* TEXT PROVIDED:

What is Metabolic Syndrome?
By Laura DeAndrade, MSN, ANP-BC
Metabolic syndrome is the clinical term for a series of risk factors that can put you at risk for other health conditions like coronary heart disease, stroke and diabetes. When a person meets three out of the following five criteria’s, they are said to have metabolic syndrome.
- A large waistline – otherwise known as “abdominal obesity”.
- Men with a 40 inch waistline or above
- Women with a 35 inch waistline or above
- Fasting glucose greater than or equal to 100mg/dl
- Blood pressure greater than or equal to 130/85 or anyone already taking blood pressure medications.
- Triglyceride level greater than or equal to 150.
- Low HDL cholesterol
- Men less than 40mg/dl
- Women less than 50mg/dl
If you have metabolic syndrome, your body is resistant to the hormone insulin, which is produced by the pancreas. Insulin helps to drawn glucose back into the cells where it is used for energy. If you are resistant to the effects of insulin, the pancreas overcompensates and secretes additional insulin. The cells may resist the high levels of insulin and glucose then builds up in the blood, resulting in high blood glucose levels (prediabetes or type 2 diabetes).

* INFORMATION SHOWN:

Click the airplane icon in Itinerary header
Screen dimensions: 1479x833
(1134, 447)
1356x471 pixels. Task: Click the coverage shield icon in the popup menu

* ASSIGNED TASK:
Transcribe the metabolic syndrome article between "What is Metabolic" and "equal to 150.", inclusive.

* ANSWER FOR THE TASK:
What is Metabolic Syndrome?
By Laura DeAndrade, MSN, ANP-BC
Metabolic syndrome is the clinical term for a series of risk factors that can put you at risk for other health conditions like coronary heart disease, stroke and diabetes. When a person meets three out of the following five criteria’s, they are said to have metabolic syndrome.
- A large waistline – otherwise known as “abdominal obesity”.
- Men with a 40 inch waistline or above
- Women with a 35 inch waistline or above
- Fasting glucose greater than or equal to 100mg/dl
- Blood pressure greater than or equal to 130/85 or anyone already taking blood pressure medications.
- Triglyceride level greater than or equal to 150.